La Cour de justice de l’Union européenne a rendu le 12 juillet 2012 une décision sur le droit à déduction de la taxe sur la valeur ajoutée. Un assujetti établi en Bulgarie a acquis des véhicules d’occasion auprès d’un fournisseur espagnol sans être préalablement enregistré aux fins de cette taxe. L’administration fiscale a refusé la déduction demandée ultérieurement en invoquant le dépassement d’un délai de forclusion national de trois mois. Le tribunal administratif de Plovdiv a rejeté le recours en considérant que l’absence d’enregistrement préalable rendait la déduction impossible. La Cour administrative suprême a alors saisi le juge européen d’une question préjudicielle sur l’interprétation de la directive relative à la taxe.
Le juge européen affirme que les délais de forclusion sont licites s’ils ne rendent pas l’exercice du droit excessivement difficile.
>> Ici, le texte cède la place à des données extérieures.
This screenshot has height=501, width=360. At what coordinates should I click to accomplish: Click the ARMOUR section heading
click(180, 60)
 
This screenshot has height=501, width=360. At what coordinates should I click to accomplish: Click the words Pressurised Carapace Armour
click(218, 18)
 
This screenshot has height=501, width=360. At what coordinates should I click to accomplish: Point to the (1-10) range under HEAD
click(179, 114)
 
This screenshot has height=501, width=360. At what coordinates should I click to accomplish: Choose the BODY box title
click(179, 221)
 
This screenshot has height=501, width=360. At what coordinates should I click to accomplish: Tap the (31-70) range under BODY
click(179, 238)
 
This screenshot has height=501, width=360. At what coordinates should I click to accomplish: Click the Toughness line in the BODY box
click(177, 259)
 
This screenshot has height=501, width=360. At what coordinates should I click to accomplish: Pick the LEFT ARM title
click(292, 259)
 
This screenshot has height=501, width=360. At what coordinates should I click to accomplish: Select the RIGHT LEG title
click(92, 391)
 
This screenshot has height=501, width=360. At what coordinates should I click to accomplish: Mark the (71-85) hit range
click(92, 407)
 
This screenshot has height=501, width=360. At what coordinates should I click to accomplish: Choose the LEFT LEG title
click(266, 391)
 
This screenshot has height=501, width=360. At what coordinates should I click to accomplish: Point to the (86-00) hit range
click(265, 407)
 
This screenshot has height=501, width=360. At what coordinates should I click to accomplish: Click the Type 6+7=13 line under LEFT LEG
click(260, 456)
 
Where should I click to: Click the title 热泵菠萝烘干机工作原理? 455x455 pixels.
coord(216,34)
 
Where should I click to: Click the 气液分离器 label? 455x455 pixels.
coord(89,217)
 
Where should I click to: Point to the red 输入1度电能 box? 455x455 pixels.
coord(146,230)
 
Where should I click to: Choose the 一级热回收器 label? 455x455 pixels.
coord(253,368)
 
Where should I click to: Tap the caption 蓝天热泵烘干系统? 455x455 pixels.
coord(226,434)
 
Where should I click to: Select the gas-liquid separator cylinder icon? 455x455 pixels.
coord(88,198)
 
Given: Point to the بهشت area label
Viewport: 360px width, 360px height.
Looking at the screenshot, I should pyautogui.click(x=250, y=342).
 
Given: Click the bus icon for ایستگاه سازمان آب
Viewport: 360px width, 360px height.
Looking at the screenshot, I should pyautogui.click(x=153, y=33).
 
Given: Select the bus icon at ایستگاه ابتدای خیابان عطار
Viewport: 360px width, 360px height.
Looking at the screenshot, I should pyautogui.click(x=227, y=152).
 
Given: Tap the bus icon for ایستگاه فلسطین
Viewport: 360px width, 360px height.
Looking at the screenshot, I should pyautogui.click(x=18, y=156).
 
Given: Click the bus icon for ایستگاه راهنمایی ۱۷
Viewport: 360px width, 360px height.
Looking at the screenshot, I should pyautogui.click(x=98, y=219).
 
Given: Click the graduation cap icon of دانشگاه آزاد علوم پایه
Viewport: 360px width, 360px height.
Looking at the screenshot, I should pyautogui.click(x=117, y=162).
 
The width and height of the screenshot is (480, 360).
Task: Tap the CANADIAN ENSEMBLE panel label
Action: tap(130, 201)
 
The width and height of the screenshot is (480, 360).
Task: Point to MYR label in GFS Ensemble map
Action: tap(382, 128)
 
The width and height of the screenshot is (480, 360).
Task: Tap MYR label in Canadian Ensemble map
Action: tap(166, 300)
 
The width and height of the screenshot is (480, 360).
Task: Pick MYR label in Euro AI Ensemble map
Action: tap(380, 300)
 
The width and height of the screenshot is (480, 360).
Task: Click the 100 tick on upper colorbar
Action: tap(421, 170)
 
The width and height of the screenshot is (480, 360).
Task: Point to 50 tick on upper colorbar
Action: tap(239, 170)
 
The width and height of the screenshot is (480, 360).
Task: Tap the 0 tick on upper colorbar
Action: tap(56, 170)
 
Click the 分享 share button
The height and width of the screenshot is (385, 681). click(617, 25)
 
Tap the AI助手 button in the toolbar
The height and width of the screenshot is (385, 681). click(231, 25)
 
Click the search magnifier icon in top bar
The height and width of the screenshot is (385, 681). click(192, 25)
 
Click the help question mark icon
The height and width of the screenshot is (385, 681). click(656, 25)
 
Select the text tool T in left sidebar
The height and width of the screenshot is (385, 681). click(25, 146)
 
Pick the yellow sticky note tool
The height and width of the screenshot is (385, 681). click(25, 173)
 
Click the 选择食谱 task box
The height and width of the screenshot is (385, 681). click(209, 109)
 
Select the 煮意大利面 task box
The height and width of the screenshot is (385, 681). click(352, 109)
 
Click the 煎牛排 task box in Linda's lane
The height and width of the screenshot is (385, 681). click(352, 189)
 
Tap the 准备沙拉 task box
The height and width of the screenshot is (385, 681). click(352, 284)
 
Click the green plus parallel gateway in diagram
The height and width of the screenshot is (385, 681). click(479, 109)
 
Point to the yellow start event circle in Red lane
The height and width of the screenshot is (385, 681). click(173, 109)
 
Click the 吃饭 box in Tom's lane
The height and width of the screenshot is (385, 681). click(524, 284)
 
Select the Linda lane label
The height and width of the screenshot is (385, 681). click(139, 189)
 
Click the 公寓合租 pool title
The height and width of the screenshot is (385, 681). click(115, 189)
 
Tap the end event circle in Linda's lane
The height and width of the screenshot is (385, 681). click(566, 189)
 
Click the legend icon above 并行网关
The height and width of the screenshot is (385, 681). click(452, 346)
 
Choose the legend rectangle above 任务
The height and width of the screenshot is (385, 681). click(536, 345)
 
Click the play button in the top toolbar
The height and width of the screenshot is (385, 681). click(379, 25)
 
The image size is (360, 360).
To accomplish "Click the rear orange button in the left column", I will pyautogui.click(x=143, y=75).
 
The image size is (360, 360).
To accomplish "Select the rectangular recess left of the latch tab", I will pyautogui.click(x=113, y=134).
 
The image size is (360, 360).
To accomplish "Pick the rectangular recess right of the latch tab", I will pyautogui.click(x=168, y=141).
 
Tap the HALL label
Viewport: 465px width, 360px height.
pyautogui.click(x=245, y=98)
Il précise également que le principe de neutralité fiscale s’oppose au refus du droit à déduction pour un simple retard de paiement. L’analyse de cette décision conduit à examiner la licéité des délais de forclusion nationaux avant d’étudier la protection de la neutralité fiscale.
**I. La licéité des délais de forclusion au regard du principe d’effectivité**
**A. La légitimité de l’encadrement temporel du droit à déduction**
Le droit à déduction constitue un principe fondamental du système commun de taxe sur la valeur ajoutée au sein de l’Union européenne. Toutefois, l’exercice de ce droit peut être limité dans le temps pour garantir la sécurité juridique des assujettis et de l’administration. La décision précise que « la possibilité d’exercer le droit à déduction sans aucune limitation dans le temps irait à l’encontre du principe de sécurité juridique ». Les États membres disposent ainsi de la faculté de fixer des délais de forclusion afin d’assurer l’exacte perception de la taxe. Ces mesures ne doivent pas remettre en cause la neutralité fiscale ni aller au-delà du nécessaire pour atteindre l’objectif de contrôle.
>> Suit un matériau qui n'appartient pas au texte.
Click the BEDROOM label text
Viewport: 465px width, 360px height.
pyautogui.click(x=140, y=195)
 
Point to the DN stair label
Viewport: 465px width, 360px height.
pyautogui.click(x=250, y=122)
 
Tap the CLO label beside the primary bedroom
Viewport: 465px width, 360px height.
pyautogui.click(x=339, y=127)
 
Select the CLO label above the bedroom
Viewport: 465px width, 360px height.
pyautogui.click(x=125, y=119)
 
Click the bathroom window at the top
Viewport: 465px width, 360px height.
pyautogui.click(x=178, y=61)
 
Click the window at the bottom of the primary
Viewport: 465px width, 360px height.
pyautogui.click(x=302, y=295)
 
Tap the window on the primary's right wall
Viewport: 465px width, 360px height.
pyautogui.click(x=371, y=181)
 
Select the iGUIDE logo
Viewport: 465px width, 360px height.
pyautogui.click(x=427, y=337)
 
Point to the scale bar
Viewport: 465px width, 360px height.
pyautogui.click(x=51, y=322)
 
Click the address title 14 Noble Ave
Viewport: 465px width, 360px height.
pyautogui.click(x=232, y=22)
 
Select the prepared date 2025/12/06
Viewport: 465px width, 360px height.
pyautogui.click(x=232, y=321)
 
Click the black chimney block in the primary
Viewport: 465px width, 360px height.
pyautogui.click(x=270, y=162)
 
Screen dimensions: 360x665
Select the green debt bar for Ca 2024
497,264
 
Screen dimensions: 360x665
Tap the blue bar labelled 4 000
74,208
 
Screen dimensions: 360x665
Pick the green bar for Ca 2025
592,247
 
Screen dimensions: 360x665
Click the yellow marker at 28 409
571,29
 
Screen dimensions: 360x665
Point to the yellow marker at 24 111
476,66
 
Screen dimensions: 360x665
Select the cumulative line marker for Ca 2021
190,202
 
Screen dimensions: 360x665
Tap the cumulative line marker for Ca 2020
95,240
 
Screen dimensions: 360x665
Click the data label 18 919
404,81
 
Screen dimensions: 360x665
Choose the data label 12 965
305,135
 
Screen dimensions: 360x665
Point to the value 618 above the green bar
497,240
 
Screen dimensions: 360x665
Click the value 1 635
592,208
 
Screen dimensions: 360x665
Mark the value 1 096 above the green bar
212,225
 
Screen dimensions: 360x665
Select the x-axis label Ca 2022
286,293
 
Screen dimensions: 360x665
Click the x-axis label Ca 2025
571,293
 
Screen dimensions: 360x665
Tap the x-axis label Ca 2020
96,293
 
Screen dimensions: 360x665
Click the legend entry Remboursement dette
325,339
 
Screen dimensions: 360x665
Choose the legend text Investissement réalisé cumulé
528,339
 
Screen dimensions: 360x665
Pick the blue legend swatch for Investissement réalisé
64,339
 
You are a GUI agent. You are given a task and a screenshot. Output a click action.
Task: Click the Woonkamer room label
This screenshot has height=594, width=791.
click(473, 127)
**B. L’exigence d’une possibilité concrète d’exercice du droit**
Le délai national doit être examiné à la lumière de l’ensemble des circonstances propres à l’espèce soumise au juge du fond. La juridiction précise qu’un délai de forclusion ne doit pas rendre « en pratique impossible ou excessivement difficile l’exercice du droit à déduction ». Dans cette affaire, l’assujetti ne disposait que d’un mois après son enregistrement effectif pour exercer ses droits en raison des procédures administratives. La Cour invite le juge national à tenir compte de la durée de l’enregistrement pour apprécier si le délai respecte le principe d’effectivité. Une telle approche permet de concilier les exigences de rigueur comptable avec la protection des droits économiques des entreprises.
**II. La primauté de la neutralité fiscale sur les exigences formelles**
**A. L’inopposabilité des irrégularités formelles en l’absence de fraude**
Cette exigence d’effectivité temporelle se double nécessairement d’une protection substantielle des droits de l’assujetti au regard des principes de l’Union européenne. La jurisprudence souligne que la déduction doit être accordée si les exigences de fond sont satisfaites malgré l’omission de certaines formalités. La neutralité fiscale exige que « la déduction de la taxe en amont soit accordée si les exigences de fond sont satisfaites ». Dès lors que l’administration dispose des informations nécessaires, elle ne peut imposer des conditions supplémentaires réduisant à néant l’exercice du droit. L’absence d’enregistrement préalable ne saurait donc priver l’assujetti de son droit à déduction si la réalité de l’opération est établie.
**B. La nécessaire proportionnalité des sanctions pour acquittement tardif**
Le refus total du droit à déduction en cas de simple retard de paiement est considéré comme une mesure disproportionnée par la Cour. Elle affirme que « le principe de neutralité fiscale s’oppose à une sanction consistant à refuser le droit à déduction en cas d’acquittement tardif ». Le versement d’intérêts de retard demeure une sanction adéquate pour compenser le préjudice subi par le Trésor public sans anéantir le droit. Cependant, cette sanction ne doit pas correspondre au montant de la taxe déductible car elle priverait l’assujetti de sa protection fondamentale. La lutte contre la fraude ne justifie pas des mesures automatiques frappant des opérateurs agissant de bonne foi.